--- INPUT ---

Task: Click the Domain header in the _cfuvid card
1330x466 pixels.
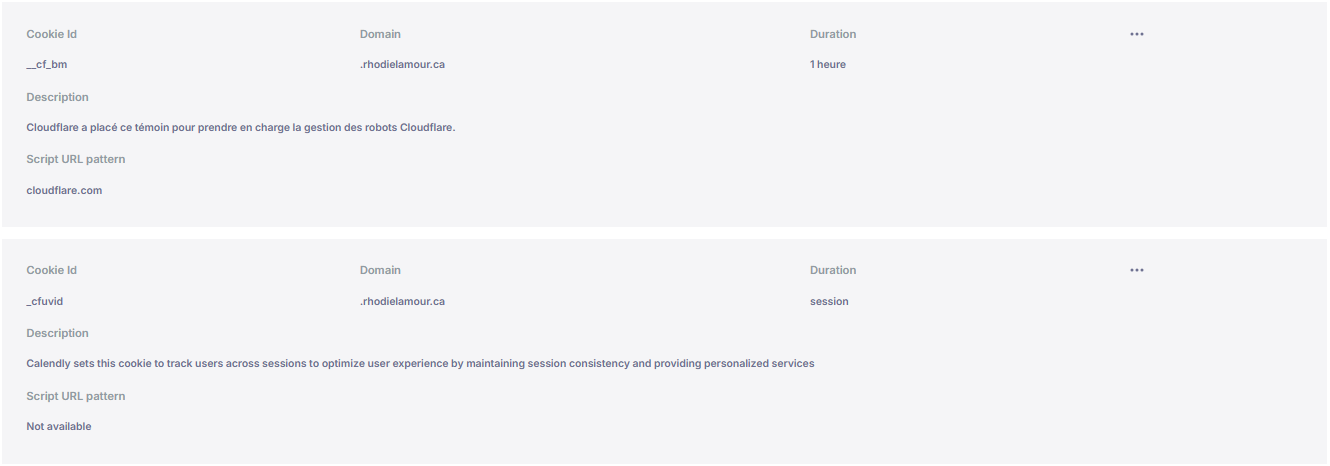Action: [x=380, y=270]
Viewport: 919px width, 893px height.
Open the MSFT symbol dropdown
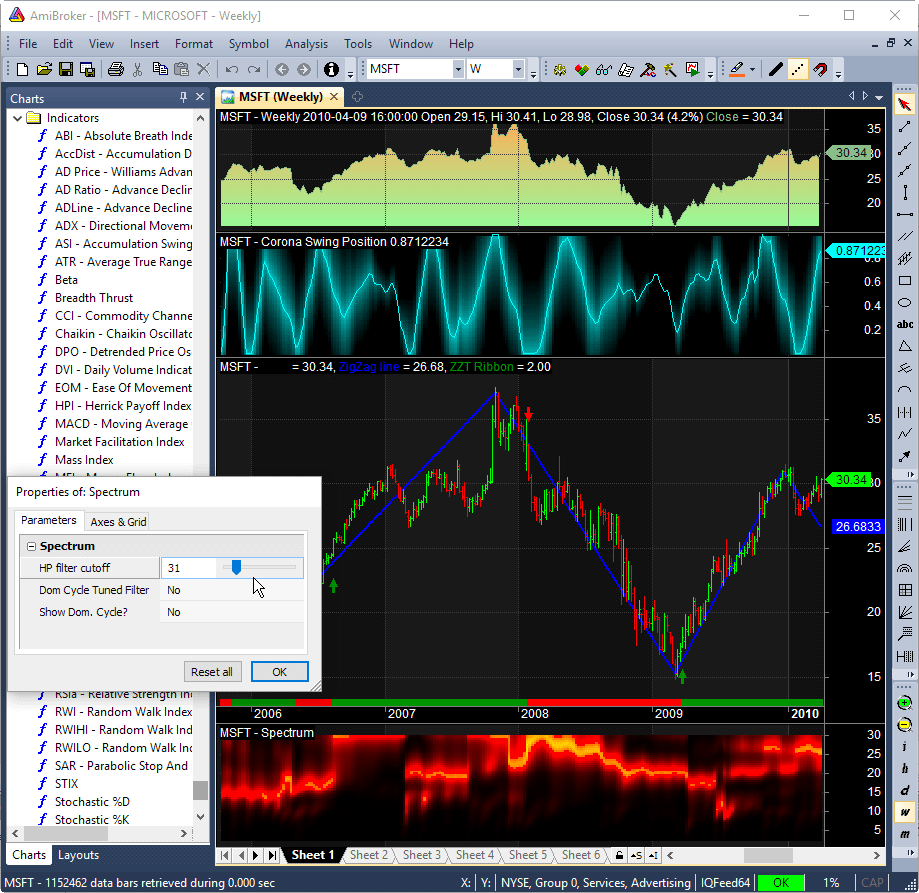coord(458,70)
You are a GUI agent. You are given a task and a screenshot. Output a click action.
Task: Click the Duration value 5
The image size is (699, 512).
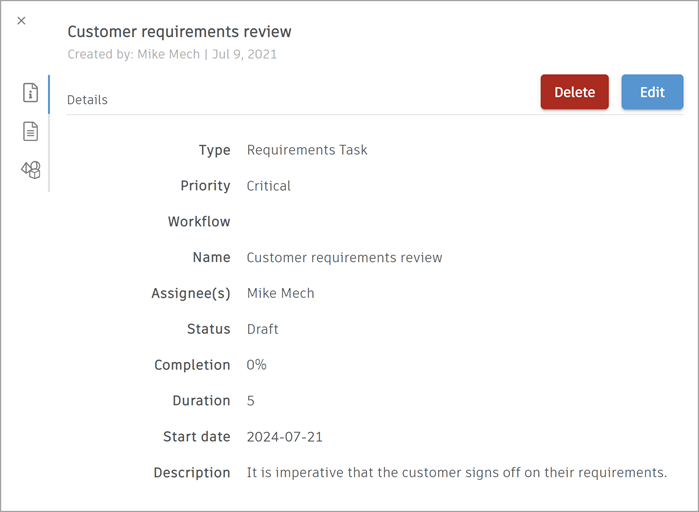(x=251, y=401)
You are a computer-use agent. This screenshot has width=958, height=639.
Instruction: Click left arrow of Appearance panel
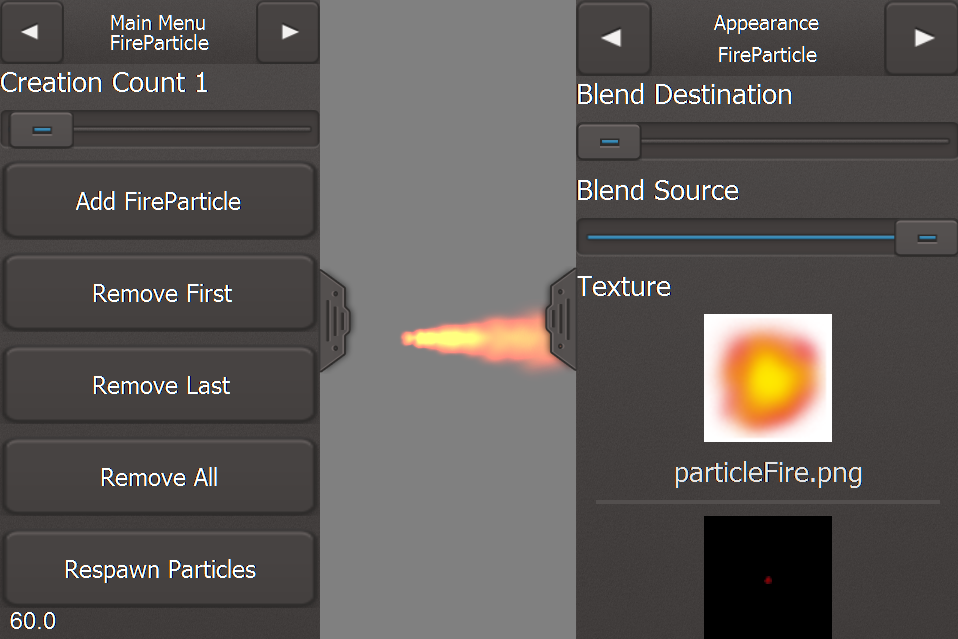tap(613, 38)
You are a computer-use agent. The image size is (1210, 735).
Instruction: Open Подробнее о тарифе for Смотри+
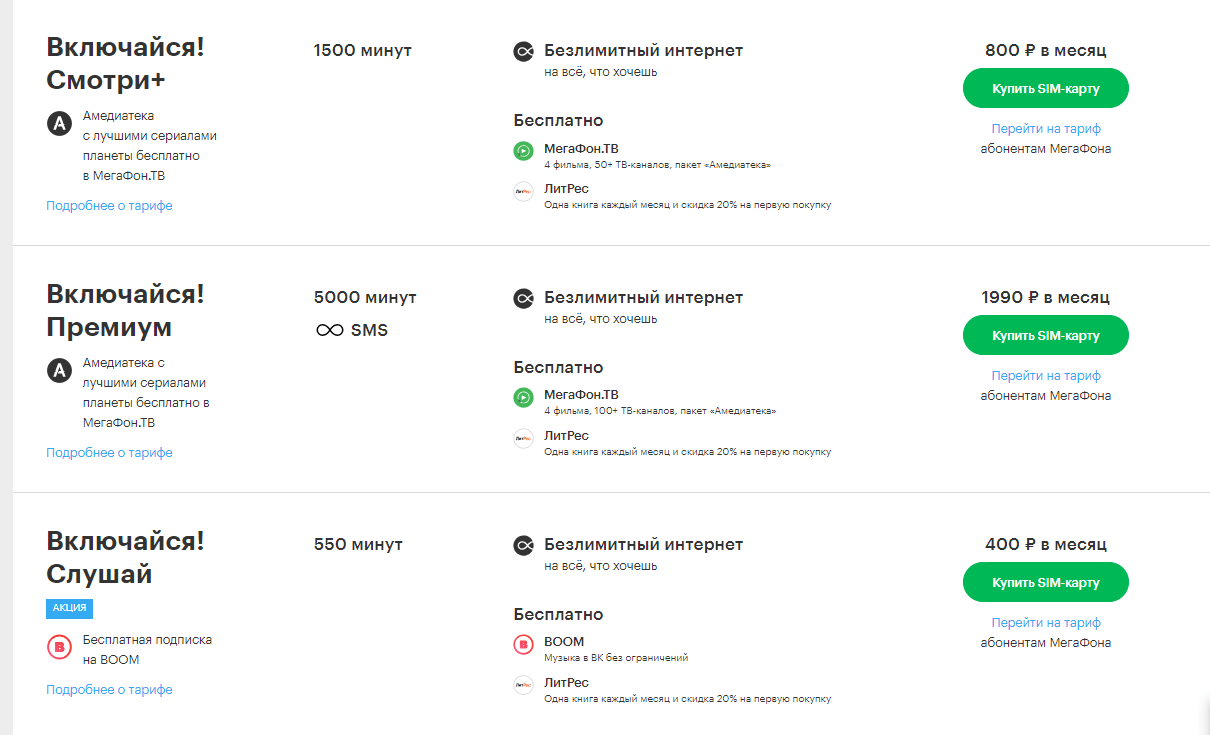pyautogui.click(x=109, y=206)
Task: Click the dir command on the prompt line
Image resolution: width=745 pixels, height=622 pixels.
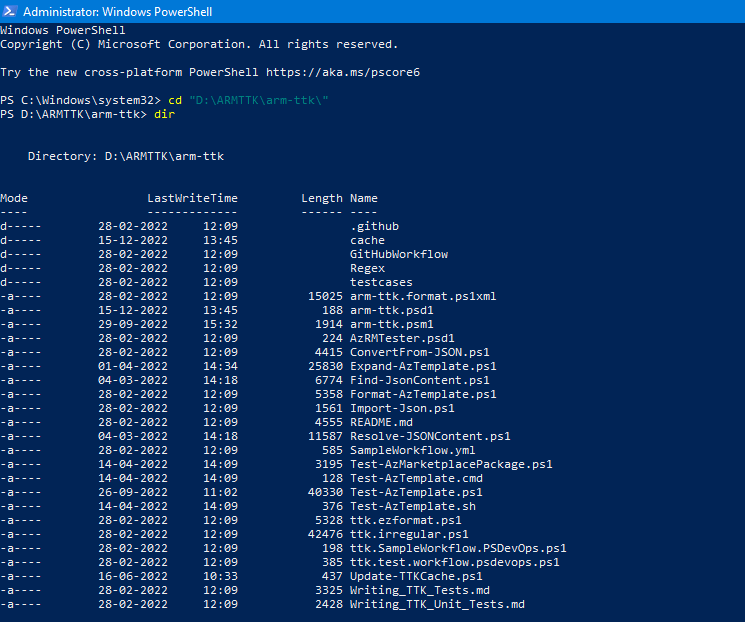Action: (x=164, y=115)
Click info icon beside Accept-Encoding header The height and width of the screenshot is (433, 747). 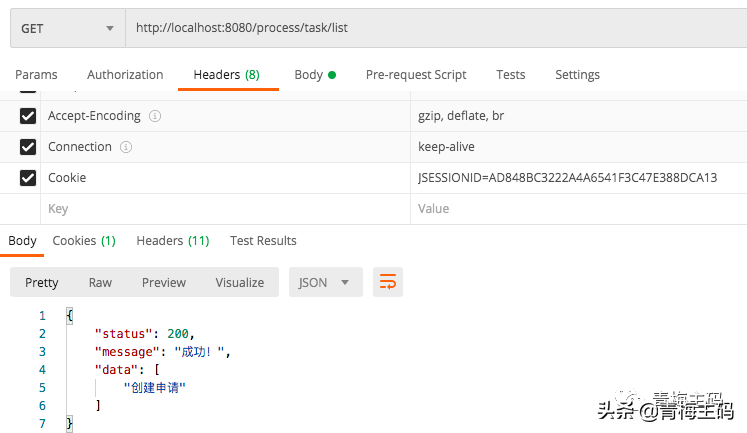pyautogui.click(x=155, y=116)
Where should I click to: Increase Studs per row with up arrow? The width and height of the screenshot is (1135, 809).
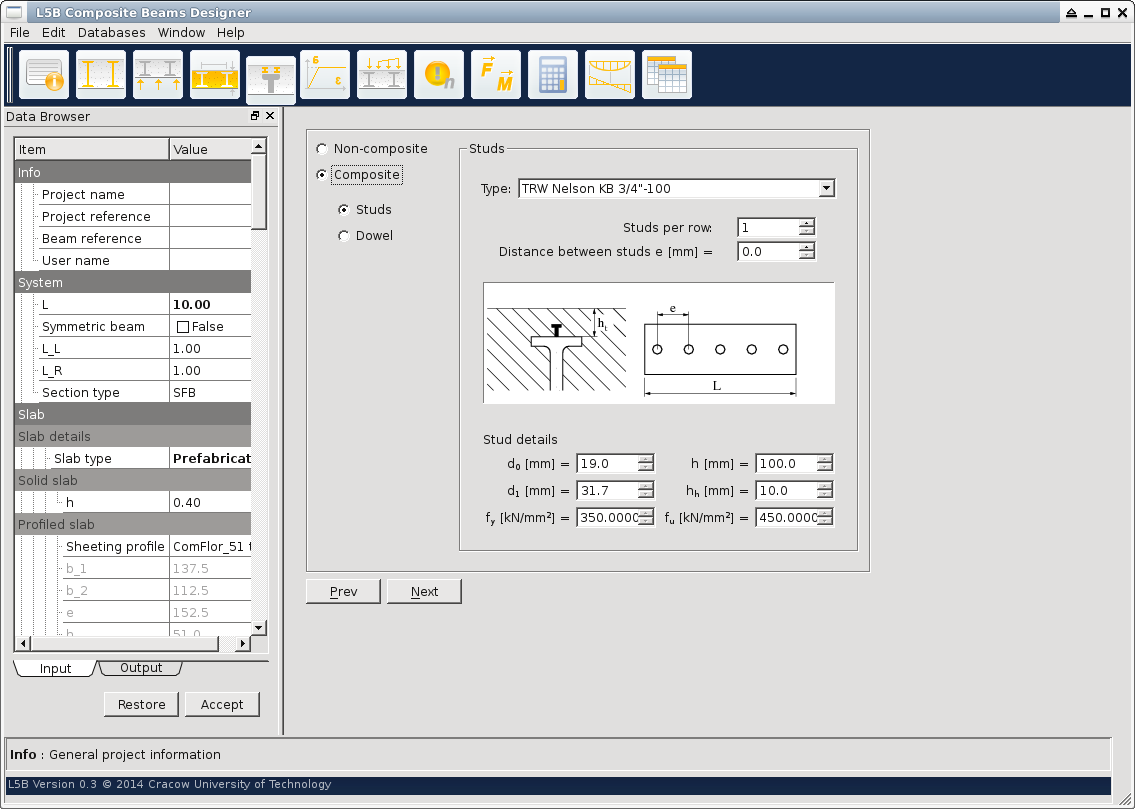[x=807, y=223]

---

§ WHAT THE TASK REQUIRES: What the answer must hold is the exact text of every line from the one containing "Where should I" through the end of the data, minus any pictures.

§ OUTPUT FOR THIS EXERCISE:
Where should I click to: Increase Studs per row with up arrow? The width and height of the screenshot is (1135, 809).
[x=807, y=223]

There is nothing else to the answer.